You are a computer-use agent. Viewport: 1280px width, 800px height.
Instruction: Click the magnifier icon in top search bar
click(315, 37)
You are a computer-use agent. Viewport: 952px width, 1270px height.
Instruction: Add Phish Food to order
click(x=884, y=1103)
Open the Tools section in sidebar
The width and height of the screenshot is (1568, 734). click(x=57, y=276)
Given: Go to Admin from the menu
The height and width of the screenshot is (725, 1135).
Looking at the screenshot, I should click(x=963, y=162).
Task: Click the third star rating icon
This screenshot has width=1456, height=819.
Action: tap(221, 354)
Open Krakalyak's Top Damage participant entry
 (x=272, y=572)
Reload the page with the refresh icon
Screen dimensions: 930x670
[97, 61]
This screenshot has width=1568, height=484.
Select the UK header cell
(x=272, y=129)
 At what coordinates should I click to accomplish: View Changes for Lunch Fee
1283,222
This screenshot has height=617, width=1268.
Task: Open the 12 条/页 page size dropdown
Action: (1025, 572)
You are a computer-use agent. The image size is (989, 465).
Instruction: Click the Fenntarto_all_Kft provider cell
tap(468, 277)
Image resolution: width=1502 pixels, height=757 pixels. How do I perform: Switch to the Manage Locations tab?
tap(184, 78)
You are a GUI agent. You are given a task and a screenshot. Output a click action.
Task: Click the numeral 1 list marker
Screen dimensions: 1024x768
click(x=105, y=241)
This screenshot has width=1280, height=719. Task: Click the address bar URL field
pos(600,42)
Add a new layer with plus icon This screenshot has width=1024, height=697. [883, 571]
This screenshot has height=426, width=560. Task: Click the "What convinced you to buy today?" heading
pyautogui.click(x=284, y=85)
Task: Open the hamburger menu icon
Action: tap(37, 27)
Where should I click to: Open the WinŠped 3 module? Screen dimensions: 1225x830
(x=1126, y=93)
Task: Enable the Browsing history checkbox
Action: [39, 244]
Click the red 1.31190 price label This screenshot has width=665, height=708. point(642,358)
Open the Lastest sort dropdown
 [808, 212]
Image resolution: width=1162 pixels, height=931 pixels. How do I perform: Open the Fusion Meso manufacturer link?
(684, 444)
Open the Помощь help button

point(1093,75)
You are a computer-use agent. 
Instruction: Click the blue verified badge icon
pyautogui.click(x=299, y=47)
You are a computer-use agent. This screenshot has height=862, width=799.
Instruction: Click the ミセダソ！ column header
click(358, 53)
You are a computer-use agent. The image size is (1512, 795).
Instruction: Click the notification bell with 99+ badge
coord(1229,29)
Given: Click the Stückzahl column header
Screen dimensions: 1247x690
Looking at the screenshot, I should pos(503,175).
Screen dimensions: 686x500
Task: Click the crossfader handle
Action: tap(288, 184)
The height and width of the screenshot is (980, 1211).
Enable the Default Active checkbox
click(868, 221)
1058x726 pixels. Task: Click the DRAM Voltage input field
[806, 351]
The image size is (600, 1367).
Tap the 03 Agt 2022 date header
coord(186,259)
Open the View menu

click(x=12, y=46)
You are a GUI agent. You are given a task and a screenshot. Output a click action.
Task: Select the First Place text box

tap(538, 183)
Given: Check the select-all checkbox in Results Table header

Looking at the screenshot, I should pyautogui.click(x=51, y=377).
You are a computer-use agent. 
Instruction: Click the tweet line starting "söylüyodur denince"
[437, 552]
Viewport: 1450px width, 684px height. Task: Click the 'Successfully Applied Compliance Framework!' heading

----------

EXERCISE =>
Transcribe the listing in full, keeping every line exact.

RESULT BELOW =>
You are a computer-use agent. Viewport: 1280px width, 800px height.
Instruction: Click the magnifier icon in top search bar
click(315, 37)
You are a computer-use agent. Viewport: 952px width, 1270px height.
Instruction: Add Phish Food to order
click(x=884, y=1103)
Open the Tools section in sidebar
The width and height of the screenshot is (1568, 734). click(x=57, y=276)
Given: Go to Admin from the menu
The height and width of the screenshot is (725, 1135).
Looking at the screenshot, I should click(x=963, y=162).
Task: Click the third star rating icon
This screenshot has width=1456, height=819.
Action: tap(221, 354)
Open Krakalyak's Top Damage participant entry
 (x=272, y=572)
Reload the page with the refresh icon
Screen dimensions: 930x670
[97, 61]
This screenshot has width=1568, height=484.
Select the UK header cell
(x=272, y=129)
 At what coordinates should I click to accomplish: View Changes for Lunch Fee
1283,222
This screenshot has height=617, width=1268.
Task: Open the 12 条/页 page size dropdown
Action: (1025, 572)
You are a computer-use agent. The image size is (989, 465).
Instruction: Click the Fenntarto_all_Kft provider cell
tap(468, 277)
Image resolution: width=1502 pixels, height=757 pixels. How do I perform: Switch to the Manage Locations tab?
tap(184, 78)
You are a GUI agent. You are given a task and a screenshot. Output a click action.
Task: Click the numeral 1 list marker
Screen dimensions: 1024x768
click(x=105, y=241)
This screenshot has width=1280, height=719. Task: Click the address bar URL field
pos(600,42)
Add a new layer with plus icon This screenshot has width=1024, height=697. [883, 571]
This screenshot has height=426, width=560. Task: Click the "What convinced you to buy today?" heading
pyautogui.click(x=284, y=85)
Task: Open the hamburger menu icon
Action: tap(37, 27)
Where should I click to: Open the WinŠped 3 module? Screen dimensions: 1225x830
(x=1126, y=93)
Task: Enable the Browsing history checkbox
Action: [39, 244]
Click the red 1.31190 price label This screenshot has width=665, height=708. point(642,358)
Open the Lastest sort dropdown
 [808, 212]
Image resolution: width=1162 pixels, height=931 pixels. How do I perform: Open the Fusion Meso manufacturer link?
(684, 444)
Open the Помощь help button

point(1093,75)
You are a computer-use agent. 
Instruction: Click the blue verified badge icon
pyautogui.click(x=299, y=47)
You are a computer-use agent. This screenshot has height=862, width=799.
Instruction: Click the ミセダソ！ column header
click(358, 53)
You are a computer-use agent. The image size is (1512, 795).
Instruction: Click the notification bell with 99+ badge
coord(1229,29)
Given: Click the Stückzahl column header
Screen dimensions: 1247x690
Looking at the screenshot, I should pos(503,175).
Screen dimensions: 686x500
Task: Click the crossfader handle
Action: tap(288, 184)
The height and width of the screenshot is (980, 1211).
Enable the Default Active checkbox
click(868, 221)
1058x726 pixels. Task: Click the DRAM Voltage input field
[806, 351]
The image size is (600, 1367).
Tap the 03 Agt 2022 date header
coord(186,259)
Open the View menu

click(x=12, y=46)
You are a GUI agent. You are given a task and a screenshot. Output a click action.
Task: Select the First Place text box

tap(538, 183)
Given: Check the select-all checkbox in Results Table header

Looking at the screenshot, I should pyautogui.click(x=51, y=377).
You are a computer-use agent. 
Instruction: Click the tweet line starting "söylüyodur denince"
[437, 552]
Viewport: 1450px width, 684px height. Task: Click the 'Successfully Applied Compliance Framework!' heading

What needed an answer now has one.